While the Bucor Manual is a “reference guide for the men and women who safely keep prisoners confined in national prisons” according to then Secretary of Justice Artemio G. Tuquero in his Message reflected on the Bucor Manual, it was never meant as an occasion to skip certain important provisions of law, much more so, in the manner of clipping executive powers unless expressly allowed by the Chief Executive through a proclamation or through legislative intent.
The previous acts of Directors virtually by passed if not presumed executive grant and without waiting for any executive commutation before granting CS on inmates under Life Imprisonment or Reclusion Perpetua.

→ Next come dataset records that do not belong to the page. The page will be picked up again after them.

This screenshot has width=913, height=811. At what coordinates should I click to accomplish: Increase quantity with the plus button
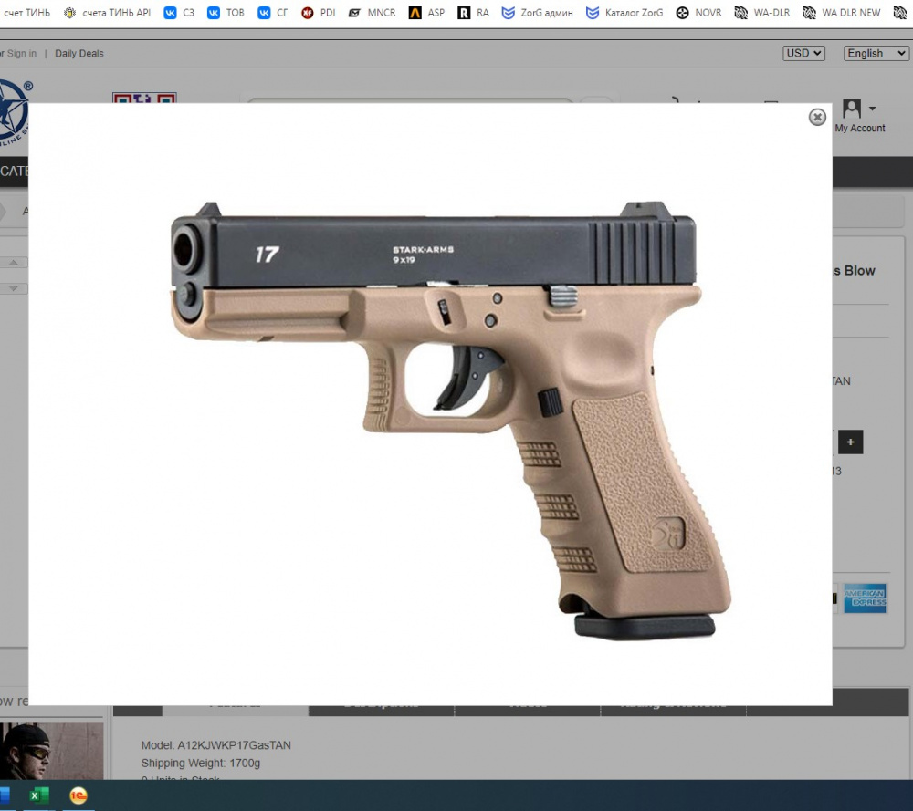coord(850,442)
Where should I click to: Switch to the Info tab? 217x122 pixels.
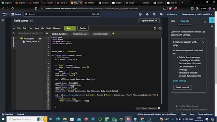click(173, 21)
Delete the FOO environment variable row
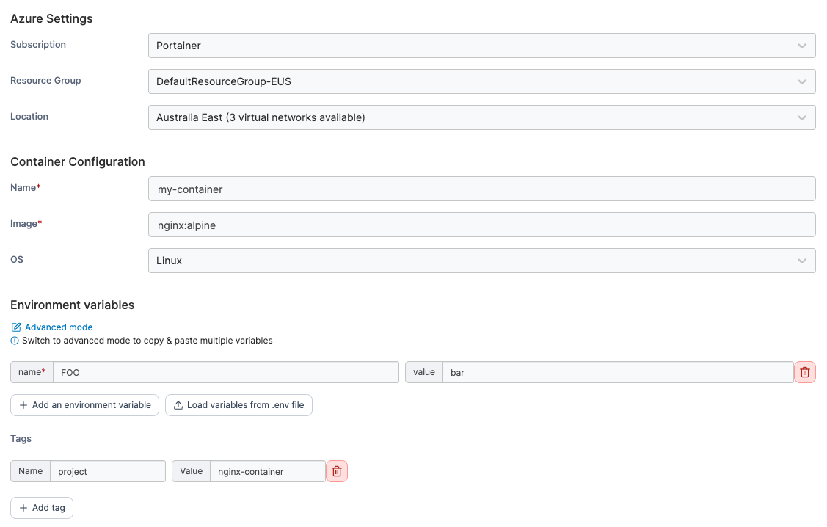Screen dimensions: 827x527 [x=805, y=372]
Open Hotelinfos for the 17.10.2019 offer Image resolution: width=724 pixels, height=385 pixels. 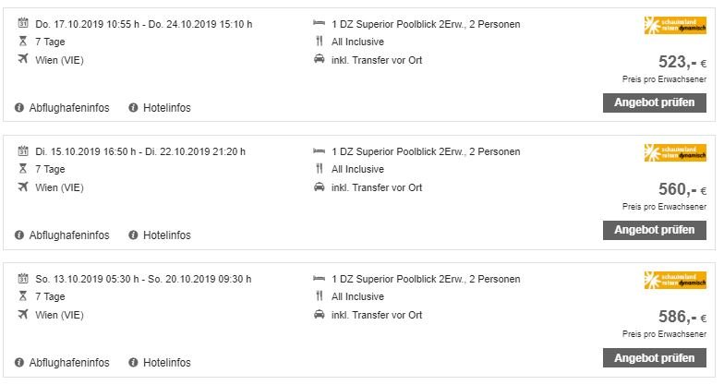166,107
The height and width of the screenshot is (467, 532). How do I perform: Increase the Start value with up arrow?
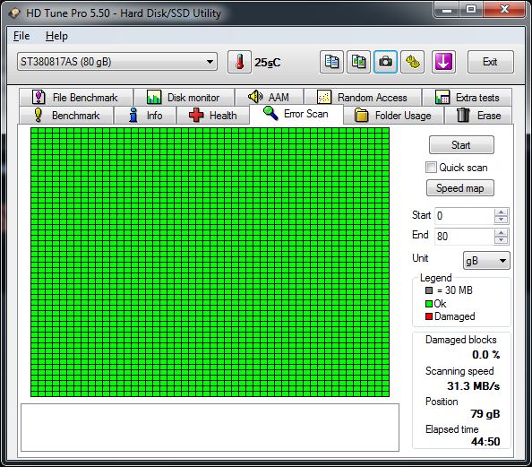(x=501, y=212)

While the Director of Corrections has the power to recommend the grant and even on a delegated power (from DOJ) to grant CS to an inmate who was properly screened and recommended for the grant, he cannot by any stretch of administrative act liberally presume executive prerogative by skipping the commutation process for prisoners under Life Imprisonment or Reclusion Perpetua before any grant is to be conferred on an inmate.
This concern is predicated on the observation made by the Secretary of Justice as the DOJ Memorandum dated March 19, 2014 as it qualified the situation accordingly. The memorandum provides guidance to Bucor leadership . Thus:
“The foregoing were made in order to finally address the pending issues relating to the release of the herein prisoners as well as those whose application for release are being processed by your office. We are aware that the with the foregoing pronouncement, particularly the requirement of executive clemency, the same will greatly affect the rights of prisoners and former prisoners who already availed or are in the process of availing of the privileges of a colonist. Nevertheless, we cannot deny that there had been error in the interpretation of the Bucor manual, and the same needs to be addressed immediately in order to avoid further confusion or error in the implementation of the Bucor Manual.”
The controversy and awareness over this situation where some prisoners and former prisoners were favoured as a result of having availed of the privilege do not in a way cure the past errors. It should be rectified pursuant to what is just and fair.
While it can be argued that the grant of Colonist Status is manifestly defined in the Bucor Manual, it cannot escape scrutiny when it comes to the presumption of executive power on commuting a prisoner under Life Imprisonment or Reclusion Perpetua to qualify for the grant. The Director of Corrections is presumed to know all laws relating to his administrative and operative powers and prerogatives. He must likewise know if his power eclipses that of higher authorities. He is however given the necessary leeway to inquire and clarify any contentious or ambiguous provision within the territory of his administrative concerns. More so, such considerations border on a sensitive matter related to the principal mandate of admitting, securing, maintaining and eventually releasing prisoners in accordance with or by operation of law.
From the legal standpoint, there was an improvident abuse of discretion or grave abuse of discretion amounting to lack or in excess of jurisdiction committed in the process where such act carried the application of CS leading to the release of some favoured prisoners over and above others similarly situated. This situation has created an iniquitous condition and class distinction in the course of its application.
This is a situation where “justiciable controvery”may arise as basis to review, resolve and correct cases to serve the ends of justice.